Tasmania is the land of milk and honey, producing some of the best wine and food in Australia. Cut off from the mainland it’s often been the butt of jokes about its parochiality, but really the joke’s on us. If Bacchus were alive today, he’d head straight for The Source Restaurant.
Tetsuya Wakuda is a huge fan of Tasmania and a has a well-documented appreciation of Tasmania’s produce, particularly it’s seafood.
His signature dish, Confit of Petuna Ocean Trout, draws gourmet travellers from around the world to his Sydney restaurant.
In fact, this celebrated chef was once in negotiations to open a restaurant at Moorilla Estate.
There aren’t enough superlatives for the food and wine – the cheeses, the seafood, the agricultural produce and the wine.
Critics are singing Tasmania’s praises in choir-like uniformity and the last laugh may well be on Tasmania.
Moorilla has been at the vanguard of the Tasmanian wine industry for more than five decades.
It was established in 1958 by Claudio Alcorso, an Italian textile merchant.
His vision was for Moorilla to become a place where new world aesthetics were imbued with old world values.
That pretty much sums up not only Moorilla but all the new and exciting happenings and things to do in Tasmania these days.
With magnificent views, fabulous wines, unique artisan beers and inspired food, lunching at The Source Restaurant is the complete iconic Tasmanian experience and a Hobart attraction.
Whether seated inside or on the waterside deck, the views from the restaurant over the river, the vineyard and the adjoining micro-brewery and winery are stunning.
Set into the ceiling directly above the central staircase is John Olsen’s six-metre painting, The Source.
There is a synergy between art, food, wine and beer here.
After all, Moorilla Estate also houses Mona museum, which is not just an amazing Hobart museum but also one of the world’s most exciting art galleries.

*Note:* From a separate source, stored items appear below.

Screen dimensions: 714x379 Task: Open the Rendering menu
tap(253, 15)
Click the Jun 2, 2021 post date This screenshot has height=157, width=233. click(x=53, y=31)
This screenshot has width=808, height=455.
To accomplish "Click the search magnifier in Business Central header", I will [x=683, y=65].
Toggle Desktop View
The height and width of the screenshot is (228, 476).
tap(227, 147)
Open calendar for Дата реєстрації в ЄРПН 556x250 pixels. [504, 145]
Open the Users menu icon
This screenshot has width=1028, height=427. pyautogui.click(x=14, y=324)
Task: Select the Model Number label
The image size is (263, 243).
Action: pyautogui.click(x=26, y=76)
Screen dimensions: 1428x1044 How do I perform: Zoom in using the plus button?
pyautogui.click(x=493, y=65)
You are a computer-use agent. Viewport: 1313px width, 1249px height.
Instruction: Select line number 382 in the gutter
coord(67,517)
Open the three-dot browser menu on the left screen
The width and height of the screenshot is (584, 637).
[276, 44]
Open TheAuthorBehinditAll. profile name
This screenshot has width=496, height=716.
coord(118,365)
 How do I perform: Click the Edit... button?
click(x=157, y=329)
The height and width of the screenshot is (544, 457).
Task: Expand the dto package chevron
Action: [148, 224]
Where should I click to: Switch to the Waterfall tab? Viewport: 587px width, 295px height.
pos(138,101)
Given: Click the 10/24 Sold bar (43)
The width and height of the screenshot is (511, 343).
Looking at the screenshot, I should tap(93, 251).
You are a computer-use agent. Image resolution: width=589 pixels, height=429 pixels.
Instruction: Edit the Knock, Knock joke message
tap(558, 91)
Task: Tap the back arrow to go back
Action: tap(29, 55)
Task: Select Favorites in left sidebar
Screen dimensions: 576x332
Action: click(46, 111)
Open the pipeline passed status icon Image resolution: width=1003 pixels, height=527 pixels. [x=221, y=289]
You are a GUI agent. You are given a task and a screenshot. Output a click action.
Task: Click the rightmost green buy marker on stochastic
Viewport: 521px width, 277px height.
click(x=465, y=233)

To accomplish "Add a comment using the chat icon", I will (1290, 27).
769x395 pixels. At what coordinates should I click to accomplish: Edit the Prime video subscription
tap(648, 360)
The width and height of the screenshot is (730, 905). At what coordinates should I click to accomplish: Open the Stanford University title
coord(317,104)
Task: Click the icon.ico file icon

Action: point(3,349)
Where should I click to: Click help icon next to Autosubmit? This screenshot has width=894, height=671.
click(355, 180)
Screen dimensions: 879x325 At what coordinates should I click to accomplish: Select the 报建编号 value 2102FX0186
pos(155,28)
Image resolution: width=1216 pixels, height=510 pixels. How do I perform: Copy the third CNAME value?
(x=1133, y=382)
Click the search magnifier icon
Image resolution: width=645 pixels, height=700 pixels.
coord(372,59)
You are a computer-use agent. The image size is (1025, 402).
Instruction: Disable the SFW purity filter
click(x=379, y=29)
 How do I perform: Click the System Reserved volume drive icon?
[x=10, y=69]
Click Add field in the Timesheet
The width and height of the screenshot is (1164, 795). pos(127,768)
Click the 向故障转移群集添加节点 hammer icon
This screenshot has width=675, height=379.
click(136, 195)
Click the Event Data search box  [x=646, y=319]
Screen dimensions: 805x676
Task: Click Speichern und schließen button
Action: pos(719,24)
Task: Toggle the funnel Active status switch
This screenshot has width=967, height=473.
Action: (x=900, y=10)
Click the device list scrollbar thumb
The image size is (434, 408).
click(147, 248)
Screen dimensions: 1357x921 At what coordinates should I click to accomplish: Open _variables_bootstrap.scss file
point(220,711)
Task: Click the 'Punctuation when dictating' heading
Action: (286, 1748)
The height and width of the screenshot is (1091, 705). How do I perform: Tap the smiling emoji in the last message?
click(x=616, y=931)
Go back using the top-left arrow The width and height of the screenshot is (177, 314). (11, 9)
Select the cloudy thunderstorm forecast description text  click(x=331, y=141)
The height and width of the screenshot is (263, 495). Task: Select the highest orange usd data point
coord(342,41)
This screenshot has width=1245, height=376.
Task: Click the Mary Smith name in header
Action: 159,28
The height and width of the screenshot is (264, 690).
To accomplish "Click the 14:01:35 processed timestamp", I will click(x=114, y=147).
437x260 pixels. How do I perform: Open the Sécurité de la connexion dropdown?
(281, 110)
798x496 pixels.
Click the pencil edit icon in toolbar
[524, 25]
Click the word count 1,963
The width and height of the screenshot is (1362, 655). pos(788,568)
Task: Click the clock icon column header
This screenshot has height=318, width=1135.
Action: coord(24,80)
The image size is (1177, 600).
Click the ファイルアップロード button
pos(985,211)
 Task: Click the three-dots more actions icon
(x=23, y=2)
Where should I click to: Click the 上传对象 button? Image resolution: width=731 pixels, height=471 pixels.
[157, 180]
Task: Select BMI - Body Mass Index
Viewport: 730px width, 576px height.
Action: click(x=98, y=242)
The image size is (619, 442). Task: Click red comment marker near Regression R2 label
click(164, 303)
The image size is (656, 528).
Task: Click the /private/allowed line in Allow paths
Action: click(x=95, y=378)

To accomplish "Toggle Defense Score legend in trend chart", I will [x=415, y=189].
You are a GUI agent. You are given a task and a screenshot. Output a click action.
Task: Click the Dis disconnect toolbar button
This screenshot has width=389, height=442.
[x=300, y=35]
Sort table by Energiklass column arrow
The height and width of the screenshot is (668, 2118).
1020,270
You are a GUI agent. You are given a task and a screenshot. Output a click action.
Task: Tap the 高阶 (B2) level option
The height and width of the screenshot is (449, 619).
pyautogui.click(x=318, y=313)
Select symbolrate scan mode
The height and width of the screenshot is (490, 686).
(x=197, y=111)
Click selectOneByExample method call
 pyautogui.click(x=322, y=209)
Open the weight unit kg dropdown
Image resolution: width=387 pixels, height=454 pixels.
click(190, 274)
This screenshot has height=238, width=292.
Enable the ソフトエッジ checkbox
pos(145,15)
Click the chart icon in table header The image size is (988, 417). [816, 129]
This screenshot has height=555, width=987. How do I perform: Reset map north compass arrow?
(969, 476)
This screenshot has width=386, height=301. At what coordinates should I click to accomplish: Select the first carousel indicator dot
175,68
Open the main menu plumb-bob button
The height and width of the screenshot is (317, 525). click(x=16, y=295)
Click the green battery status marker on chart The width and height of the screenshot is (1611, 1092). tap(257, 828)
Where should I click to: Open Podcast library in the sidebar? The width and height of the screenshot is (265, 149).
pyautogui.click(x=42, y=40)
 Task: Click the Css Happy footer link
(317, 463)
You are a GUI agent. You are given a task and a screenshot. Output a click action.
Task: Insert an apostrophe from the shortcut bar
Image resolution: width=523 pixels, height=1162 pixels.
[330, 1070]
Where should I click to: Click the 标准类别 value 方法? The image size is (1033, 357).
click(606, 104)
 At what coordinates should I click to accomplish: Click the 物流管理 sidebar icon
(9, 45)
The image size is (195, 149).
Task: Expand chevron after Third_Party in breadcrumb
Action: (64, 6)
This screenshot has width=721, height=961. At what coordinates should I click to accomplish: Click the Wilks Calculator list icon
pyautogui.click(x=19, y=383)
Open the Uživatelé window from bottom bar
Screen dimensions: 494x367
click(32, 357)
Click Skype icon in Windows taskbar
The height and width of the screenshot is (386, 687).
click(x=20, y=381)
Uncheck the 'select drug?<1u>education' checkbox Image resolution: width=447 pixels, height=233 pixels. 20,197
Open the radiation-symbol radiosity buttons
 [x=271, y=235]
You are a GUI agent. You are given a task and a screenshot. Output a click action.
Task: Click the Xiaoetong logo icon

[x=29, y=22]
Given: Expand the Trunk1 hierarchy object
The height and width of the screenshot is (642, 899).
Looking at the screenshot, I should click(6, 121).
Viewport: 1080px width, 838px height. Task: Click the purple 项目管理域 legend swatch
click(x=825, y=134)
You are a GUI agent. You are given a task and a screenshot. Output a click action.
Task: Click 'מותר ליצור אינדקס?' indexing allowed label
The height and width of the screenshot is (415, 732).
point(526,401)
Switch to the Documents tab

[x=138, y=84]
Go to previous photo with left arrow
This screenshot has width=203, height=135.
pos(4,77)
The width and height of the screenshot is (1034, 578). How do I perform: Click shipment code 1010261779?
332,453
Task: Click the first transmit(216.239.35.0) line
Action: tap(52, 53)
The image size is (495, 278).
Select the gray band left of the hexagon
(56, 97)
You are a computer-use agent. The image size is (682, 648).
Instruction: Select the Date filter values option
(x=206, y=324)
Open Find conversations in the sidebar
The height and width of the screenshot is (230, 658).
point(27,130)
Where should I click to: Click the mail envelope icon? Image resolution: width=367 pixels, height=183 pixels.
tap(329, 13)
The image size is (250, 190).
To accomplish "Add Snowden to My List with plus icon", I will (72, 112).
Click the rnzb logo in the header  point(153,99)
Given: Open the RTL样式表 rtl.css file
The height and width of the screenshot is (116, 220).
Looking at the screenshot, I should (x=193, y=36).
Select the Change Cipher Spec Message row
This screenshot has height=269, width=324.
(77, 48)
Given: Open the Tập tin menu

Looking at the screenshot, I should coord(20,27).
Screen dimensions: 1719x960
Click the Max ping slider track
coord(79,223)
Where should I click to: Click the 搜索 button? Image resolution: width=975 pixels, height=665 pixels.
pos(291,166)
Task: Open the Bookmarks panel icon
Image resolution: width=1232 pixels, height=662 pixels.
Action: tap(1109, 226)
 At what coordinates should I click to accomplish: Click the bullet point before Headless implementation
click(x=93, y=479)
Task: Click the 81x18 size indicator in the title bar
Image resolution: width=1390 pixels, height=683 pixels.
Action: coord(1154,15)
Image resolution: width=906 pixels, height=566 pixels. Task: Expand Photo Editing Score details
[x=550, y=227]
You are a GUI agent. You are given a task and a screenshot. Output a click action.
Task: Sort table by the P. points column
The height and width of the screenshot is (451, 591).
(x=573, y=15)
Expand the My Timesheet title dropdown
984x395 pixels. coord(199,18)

Rather than following a traditional structure, The Source’s menu encourages the diner to graze outside the traditional three-course structure.
Executive Chef, Phillipe Leban, has worked in a few three-Michelin-star restaurants, including Alain Passard’s L’Arpège, Pascal Barbot’s L’Astrance and Hôtel Plaza Athénée.
He was sous chef to Guillaume Brahimi in Sydney and head chef at Hamilton House on Shanghai’s Bund, listed by Conde Nast Traveler’s 100 Hot List Tables of worldwide restaurants, 2008. In 2009 he received the American Academy of Hospitality Sciences Five Star Diamond Award as one of Asia’s best chefs.
The Moorilla Winery produces refined cool climate wines.
Fruit for these wines is grown in Moorilla’s Tamar and Derwent Valley vineyards.
The Moorilla Muse wine labels with their writhing bodies and links to Dionysus and Bacchus are certainly different and memorable like everything else about Moorilla.
They are also obvious reference elements from art themes of sex and death within the MONA collection.
But Moorilla is equally well known for its Moo Brew, something the owner of the estate, David Walsh, established after taking over the winery.
“Our beers will confront consumers of bogan beverages”, he says, “ but we will welcome to the fold the many converts who embrace the bottled passion.”
Max Allen describes it as “one of the most amazingly intense beers you’ll ever taste” (Gourmet Traveller, January 2010)
Moo Brew continues the link between art and the wine and food with the distinctive award-winning Moo Brew label designs displaying the works of Australian artist, John Kelly.
Moo Brew produces four unique beers under the distinctive Moo Brew label: a Pale Ale; a Dark Ale; Hefeweizen, a German-style cloudy wheat beer; an Imperial Stout and a Pilsner.
These beers are available on tap in selected establishments and in bottles, shipped cold because Moo Brew contains no preservatives and is not pasteurised.
Moorilla is close to being a total experience. You can spend the night in one of the eight pavilions featuring artwork from the MONA collection, eat at The Source, try Moorilla’s cool climate wines and beers at the cellar door, and attend the gallery or one of the many live cultural events. Or just take a walk through the estate and soak up the rarified atmosphere. Absorb the chaos, the stillness and the culture.
Furnished by leading local and international designers, the MONA Pavilions all feature ancient and contemporary art.
Contemporary, state of the art structures, each pavilion has its own distinct character and is named after a famous Australian artist or architect: Roy (Grounds), Robin (Boyd), Esmond (Dorney), Walter (Burley Griffin) and the original four pavilions: Arthur (Boyd), Brett (Whiteley), Charles (Blackman) and Sidney (Nolan).
All have a fully equipped kitchen and laundry, an individual wine fridge and wireless touch panels for lighting, temperature, information and audiovisual control. All have access to the heated infinity lap pool, sauna and gymnasium.
Each features an original painting by the artist after whom it is named, an antiquity and a collection of ancient coins.
Just to be perverse they also feature video art from artists like Tamy Ben-Tor, an American performance artist who pokes fun at “stupid rich people who buy art”.